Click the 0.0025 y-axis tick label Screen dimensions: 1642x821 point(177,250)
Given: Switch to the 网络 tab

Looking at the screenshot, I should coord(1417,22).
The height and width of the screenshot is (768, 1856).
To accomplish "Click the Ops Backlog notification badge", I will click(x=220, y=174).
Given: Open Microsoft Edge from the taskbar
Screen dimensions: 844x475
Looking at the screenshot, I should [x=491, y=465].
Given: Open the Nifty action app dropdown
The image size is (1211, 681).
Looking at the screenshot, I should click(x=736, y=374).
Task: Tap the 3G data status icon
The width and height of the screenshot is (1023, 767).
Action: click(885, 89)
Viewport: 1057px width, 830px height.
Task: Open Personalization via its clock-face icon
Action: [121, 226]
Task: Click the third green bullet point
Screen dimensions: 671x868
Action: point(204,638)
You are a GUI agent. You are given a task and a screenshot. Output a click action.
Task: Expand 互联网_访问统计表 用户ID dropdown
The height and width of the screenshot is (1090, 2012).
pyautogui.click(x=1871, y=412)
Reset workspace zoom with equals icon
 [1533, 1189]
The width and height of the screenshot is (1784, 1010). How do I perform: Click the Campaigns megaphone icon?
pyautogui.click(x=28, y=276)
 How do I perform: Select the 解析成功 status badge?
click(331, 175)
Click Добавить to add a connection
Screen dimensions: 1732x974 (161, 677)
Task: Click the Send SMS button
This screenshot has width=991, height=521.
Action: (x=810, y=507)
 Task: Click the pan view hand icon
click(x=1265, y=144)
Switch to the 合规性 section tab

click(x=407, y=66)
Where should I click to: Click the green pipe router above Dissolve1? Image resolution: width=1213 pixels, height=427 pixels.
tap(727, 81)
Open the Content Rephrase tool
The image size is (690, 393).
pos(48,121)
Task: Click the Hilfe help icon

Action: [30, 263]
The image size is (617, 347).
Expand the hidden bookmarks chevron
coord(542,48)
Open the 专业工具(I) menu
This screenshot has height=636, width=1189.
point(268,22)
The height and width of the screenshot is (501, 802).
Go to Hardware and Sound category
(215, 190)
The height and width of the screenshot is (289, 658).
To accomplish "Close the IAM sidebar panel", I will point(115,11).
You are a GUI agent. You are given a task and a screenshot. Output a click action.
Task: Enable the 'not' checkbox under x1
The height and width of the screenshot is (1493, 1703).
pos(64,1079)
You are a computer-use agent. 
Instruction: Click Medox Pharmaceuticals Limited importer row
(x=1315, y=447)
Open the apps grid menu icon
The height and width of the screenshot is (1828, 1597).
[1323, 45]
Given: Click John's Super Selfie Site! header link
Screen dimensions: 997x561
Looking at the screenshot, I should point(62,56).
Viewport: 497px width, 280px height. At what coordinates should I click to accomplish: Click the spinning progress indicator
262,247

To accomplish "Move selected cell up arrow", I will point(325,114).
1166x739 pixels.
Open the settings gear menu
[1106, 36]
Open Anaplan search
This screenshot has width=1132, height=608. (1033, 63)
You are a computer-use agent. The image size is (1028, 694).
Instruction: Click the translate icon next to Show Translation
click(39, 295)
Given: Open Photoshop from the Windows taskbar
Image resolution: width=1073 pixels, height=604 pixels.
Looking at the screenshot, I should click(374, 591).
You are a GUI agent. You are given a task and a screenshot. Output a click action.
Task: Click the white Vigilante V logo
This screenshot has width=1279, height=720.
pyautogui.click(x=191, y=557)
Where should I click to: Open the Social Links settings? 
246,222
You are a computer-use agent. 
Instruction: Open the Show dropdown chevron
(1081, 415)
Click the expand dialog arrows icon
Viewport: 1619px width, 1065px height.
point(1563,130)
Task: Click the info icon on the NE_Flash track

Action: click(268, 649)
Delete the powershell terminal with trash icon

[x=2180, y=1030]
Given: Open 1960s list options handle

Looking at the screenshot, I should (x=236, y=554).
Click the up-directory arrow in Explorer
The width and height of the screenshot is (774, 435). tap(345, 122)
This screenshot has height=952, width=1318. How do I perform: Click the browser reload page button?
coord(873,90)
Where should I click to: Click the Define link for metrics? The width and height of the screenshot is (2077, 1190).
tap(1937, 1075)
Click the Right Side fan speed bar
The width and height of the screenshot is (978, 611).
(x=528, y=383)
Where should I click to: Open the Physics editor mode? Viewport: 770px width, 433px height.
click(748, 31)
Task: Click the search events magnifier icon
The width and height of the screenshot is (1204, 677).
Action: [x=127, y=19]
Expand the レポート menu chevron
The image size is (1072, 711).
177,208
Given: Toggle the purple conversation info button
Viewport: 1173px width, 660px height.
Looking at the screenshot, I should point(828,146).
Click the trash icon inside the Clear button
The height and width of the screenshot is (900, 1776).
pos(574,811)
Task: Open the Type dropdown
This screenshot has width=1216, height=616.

^^^^

* _Try it_: Scan the material above for lines that contain the string "will", and copy each such line.

* _Task response_:
To accomplish "Click the Ops Backlog notification badge", I will click(x=220, y=174).
To accomplish "Close the IAM sidebar panel", I will point(115,11).
To accomplish "Move selected cell up arrow", I will point(325,114).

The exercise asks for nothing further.